### Activity
Lines below containing the word "agent" should be copied out.

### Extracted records
== Segment start ==

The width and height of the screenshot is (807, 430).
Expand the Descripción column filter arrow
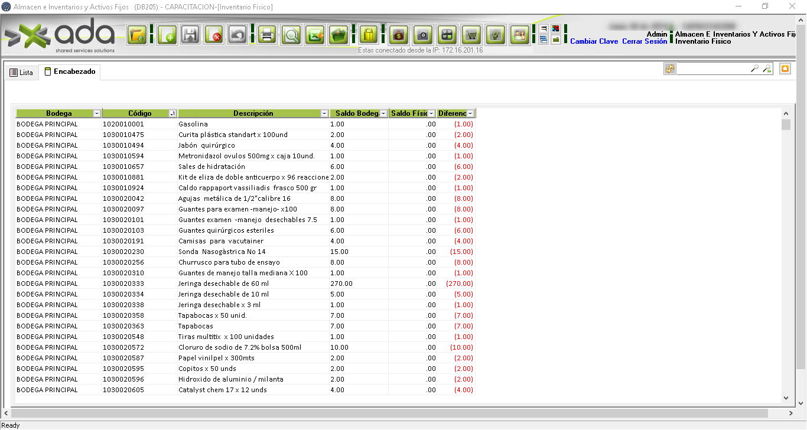[x=324, y=113]
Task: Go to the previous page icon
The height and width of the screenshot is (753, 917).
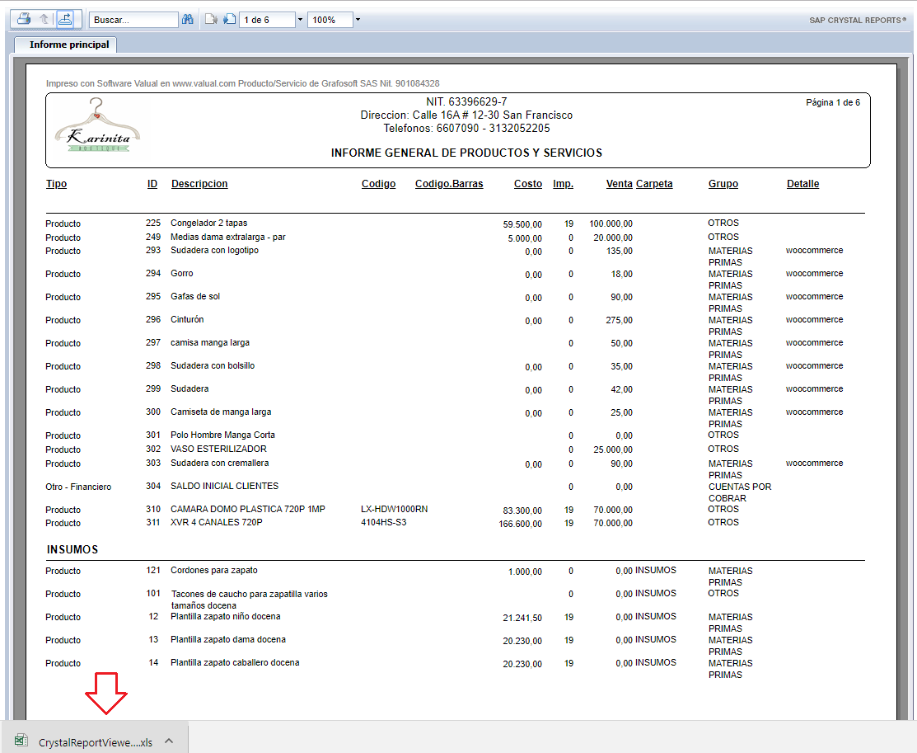Action: [210, 19]
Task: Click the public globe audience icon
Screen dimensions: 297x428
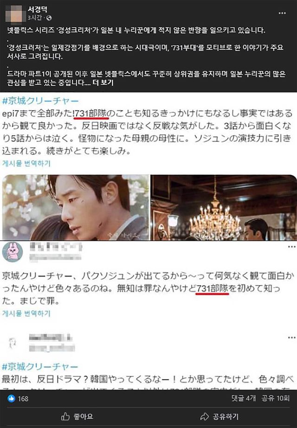Action: (x=49, y=18)
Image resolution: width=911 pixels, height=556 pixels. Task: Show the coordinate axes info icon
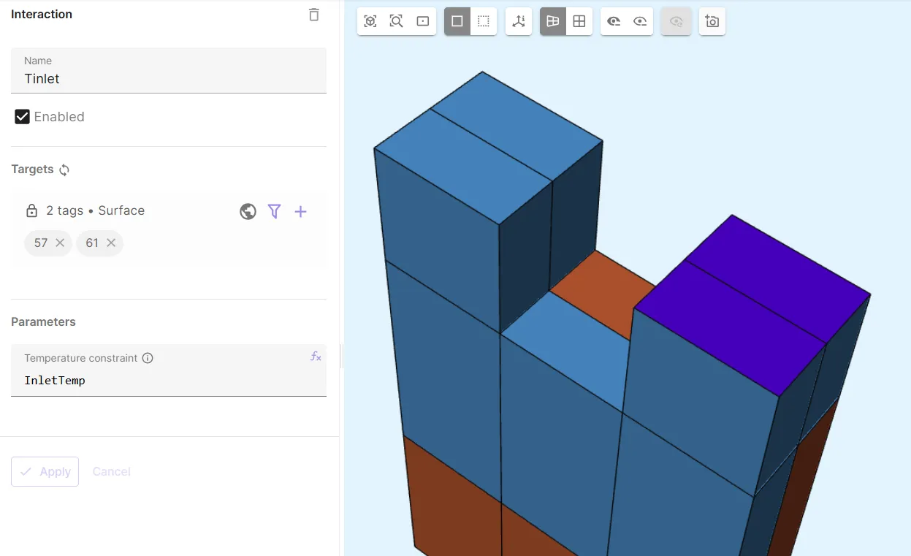coord(519,21)
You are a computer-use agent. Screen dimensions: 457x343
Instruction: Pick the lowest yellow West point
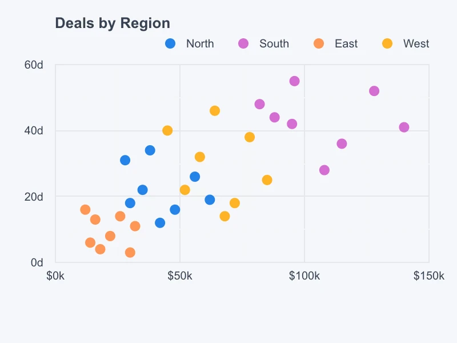pos(225,216)
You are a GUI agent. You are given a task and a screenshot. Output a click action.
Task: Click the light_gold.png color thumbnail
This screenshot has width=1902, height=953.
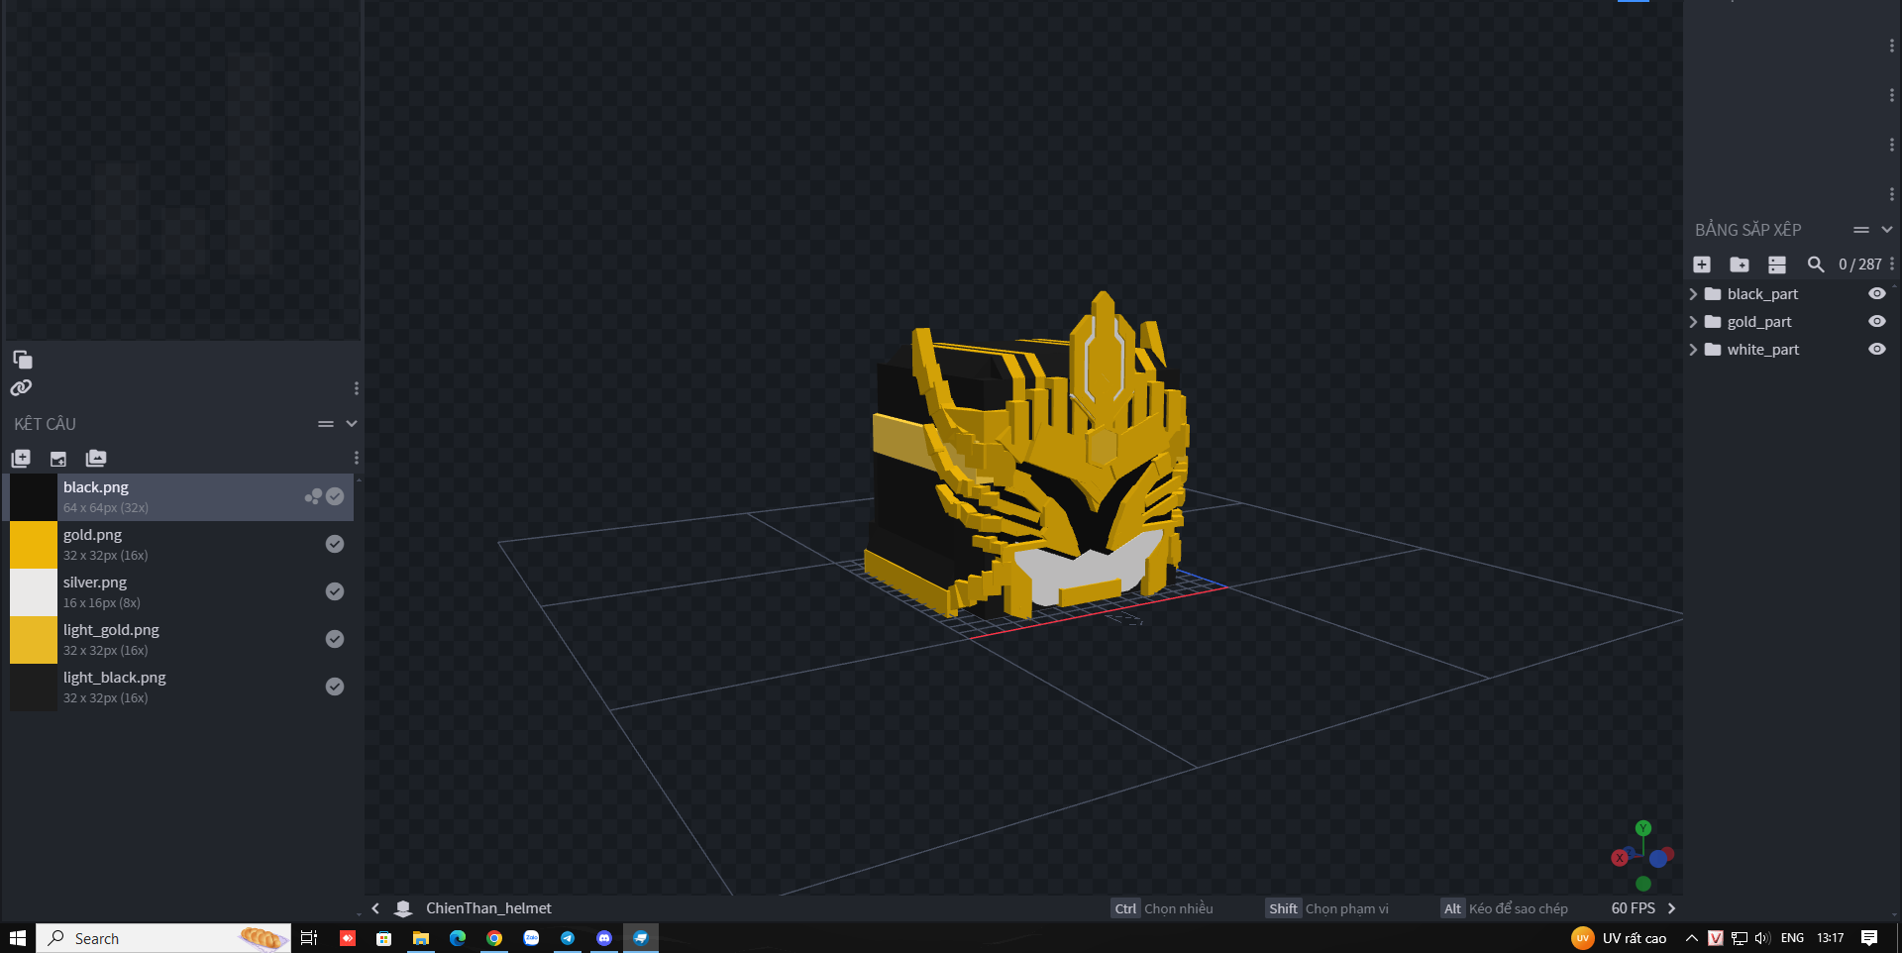34,639
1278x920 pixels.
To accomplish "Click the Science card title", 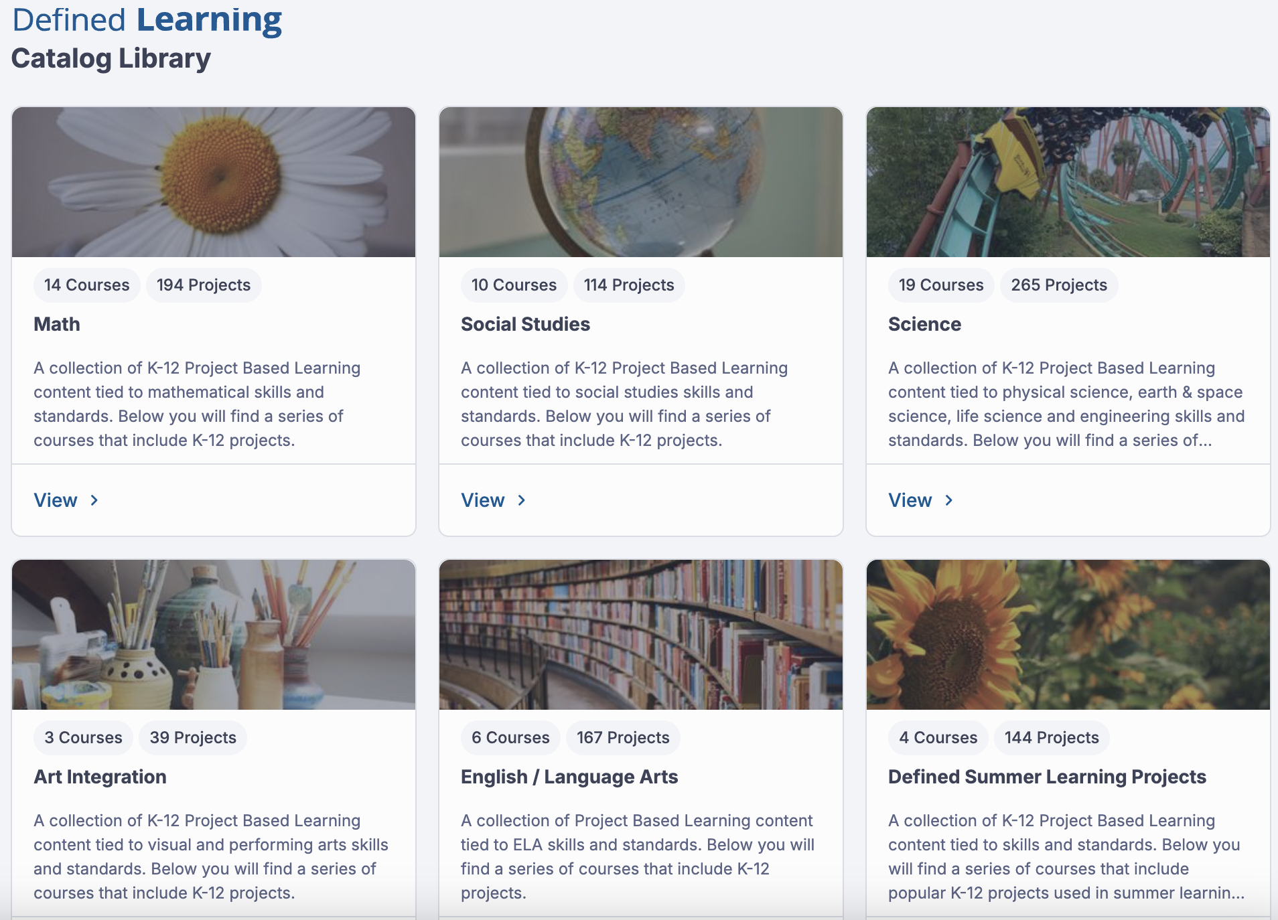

== Segment end ==

### Answer below
You are a computer-use agent. Screen dimensions: 457x343
You are a GUI agent. You are given a task and a screenshot. Output a click action.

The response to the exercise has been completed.